** begin Material **

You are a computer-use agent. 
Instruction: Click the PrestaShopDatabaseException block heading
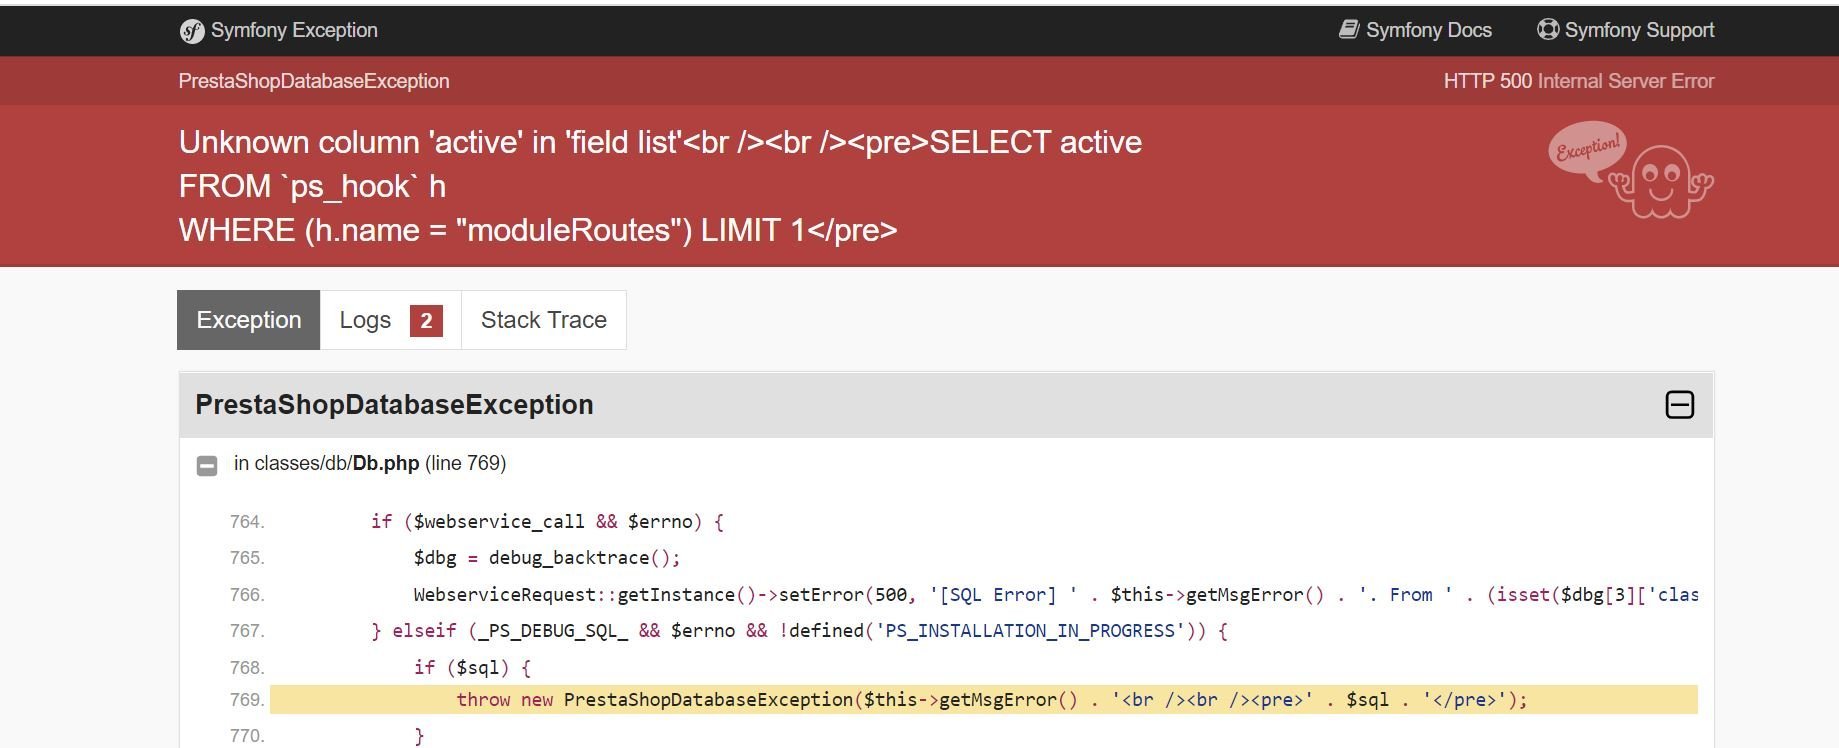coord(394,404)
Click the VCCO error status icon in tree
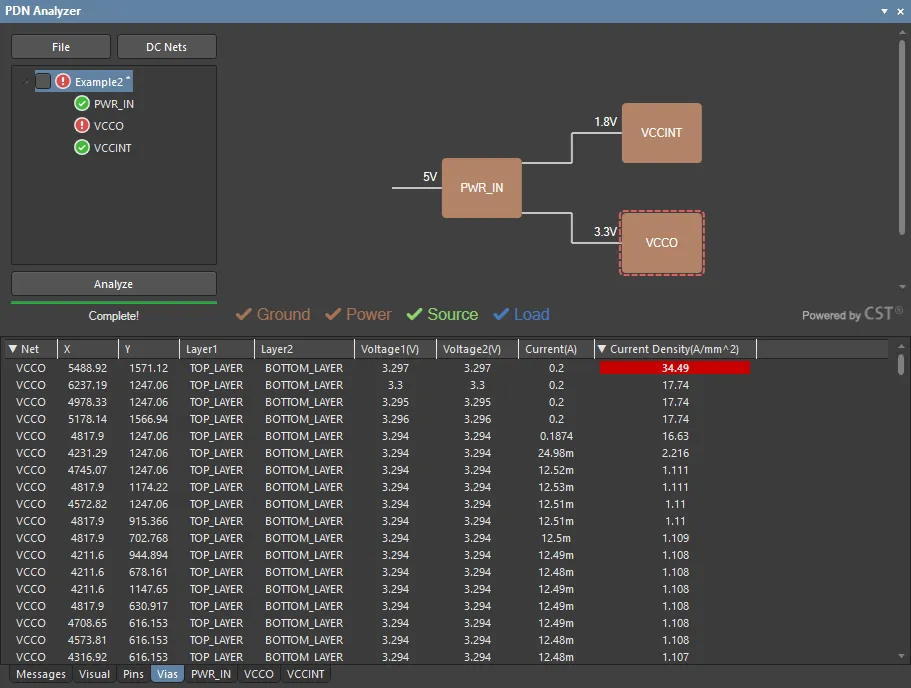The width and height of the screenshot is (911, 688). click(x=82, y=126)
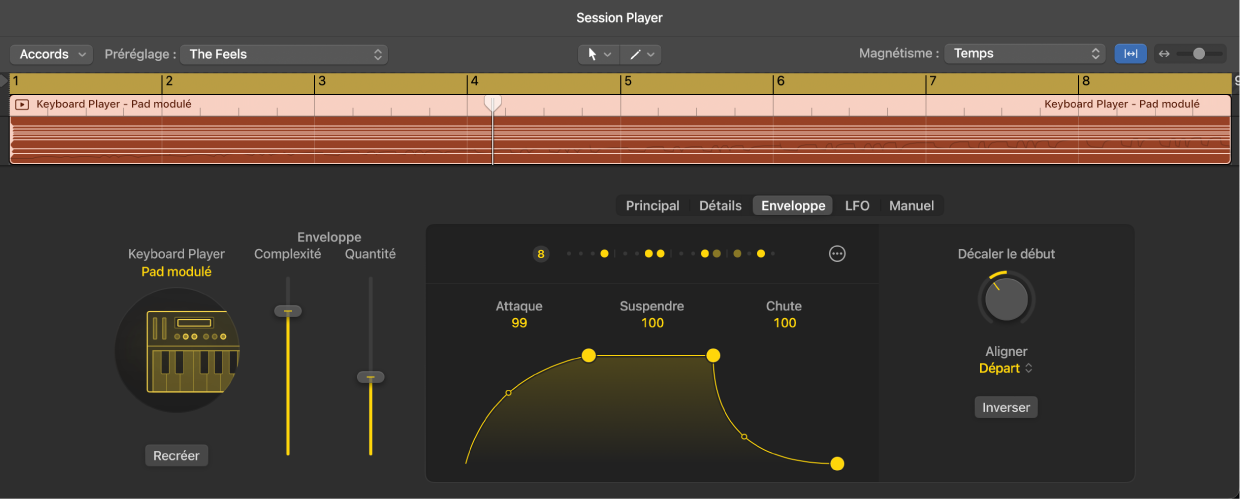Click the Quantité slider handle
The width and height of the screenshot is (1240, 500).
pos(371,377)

** end Material **
** begin Material **

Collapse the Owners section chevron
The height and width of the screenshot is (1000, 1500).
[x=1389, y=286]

** end Material **

# [Goal]
Please reproduce the rows from the line with "Collapse the Owners section chevron" to the line with "[x=1389, y=286]", both included.

# [Task result]
Collapse the Owners section chevron
The height and width of the screenshot is (1000, 1500).
[x=1389, y=286]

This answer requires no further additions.